Profesör Tyler’a göre eğer deniz seviyesi çok kısa süre içinde bir ya da iki metre daha yükselirse, havaalanları ve kanalizyon arıtma tesisleri gibi kent altyapılarının temel öğelerinde çok büyük aksaklıklar yaşanmaya başlanır.
Profesör Tyler ve ekibi, buzullardaki erimeleri fiber optik kablolara bağlı sensörlerle ölçüyor. Kablolar, Ross Buzulu’nda açılan bir delikten okyanusun altına sarkıtılıyor. Fiber optik kabloyla birlikte okyanusun dibine ışık huzmeleri de gönderiliyor.

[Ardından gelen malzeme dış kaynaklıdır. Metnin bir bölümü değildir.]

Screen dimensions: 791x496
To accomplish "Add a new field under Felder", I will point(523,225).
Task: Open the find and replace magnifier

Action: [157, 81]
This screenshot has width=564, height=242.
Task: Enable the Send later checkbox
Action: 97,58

Yüzeye çıkan ışık huzmelerinde yapılan incelemeler sayesinde buzul ve deniz altındaki sıcaklık, her 10 santimetrede bir ölçülüyor.
Profesör Scott Tyler, New York Üniversitesi’nden bir okyanus bilimleri uzmanı ve Ohio Eyalet Üniversitesi’nden bir buzul bilimi uzmanıyla birlikte Ross Buzulu üzerinde kamp kurmuş. Ekibin planı, buzun içinde 200 metre derinliğinde bir delik açmak ve fiber optik kabloyu buzulun içinden denizin 700 metre dibine indirmek.
Profesör Tyler, Antarktika ikliminin son derece çetin olmasınden ötürü çok hızlı çalışmaları gerektiğini söylüyor. Ross Buzulu üzerinde hava sıcaklığı, ortalama eksi 23 Santigrad derece.
Uzman, ekibin fiber optik kabloyu buzulun içinde açtıkları 50 milimetre kalınlığındaki delikten okyanusa ulaştırmaları için sadece 20 dakikaları olduğunu söylüyor. Ekip, açılan delik donup kapanmaya başlamadan önce, etrafı çelik tüple kaplı insan saçı kalınlığındaki fiber optik kabloyu denize indirmeyi başarmış.
Denize indirilen fiber optik kablo yüzeydeki aygıtlara bağlanır bağlanmaz deniz altından görüntüleri yeryüzüne iletmeye başlamış. Profesör Tyler, rüzgar ve güneş enerjisiyle çalışan sistemin 14 ay boyunca denizin dibinden gelen verileri topladığını söylüyor. İlk birkaç ay boyunca günde sekiz kez veri toplanmış. Kış mevsimi geldiğindeyse enerji tasarrufu yapmak amacıyla veri toplama işlemi günde bire indirilmiş. Uzmanlar, uydu modemleri aracılığıyla toplanan verileri Amerika’daki ofislerinden takip etmiş. Profesör Tyler, oldukça yavaş işleyen bu süreci, Mars yüzeyinde gezinen araçlardan toplanan verilerin değerlendirilmesine benzetiyor.
Fonları Ulusal Bilim Vakfı tarafından karşılanan proje, buzul kütlelerindeki değişikliklerin uydular aracılığıyla uzaydan izlenmesinin de mümkün olduğunu, ancak fiber optik teknolojisiyle buzullardaki değişikliklerin an be an izlenebilmesinin daha büyük avantaj sağladığını kanıtlıyor.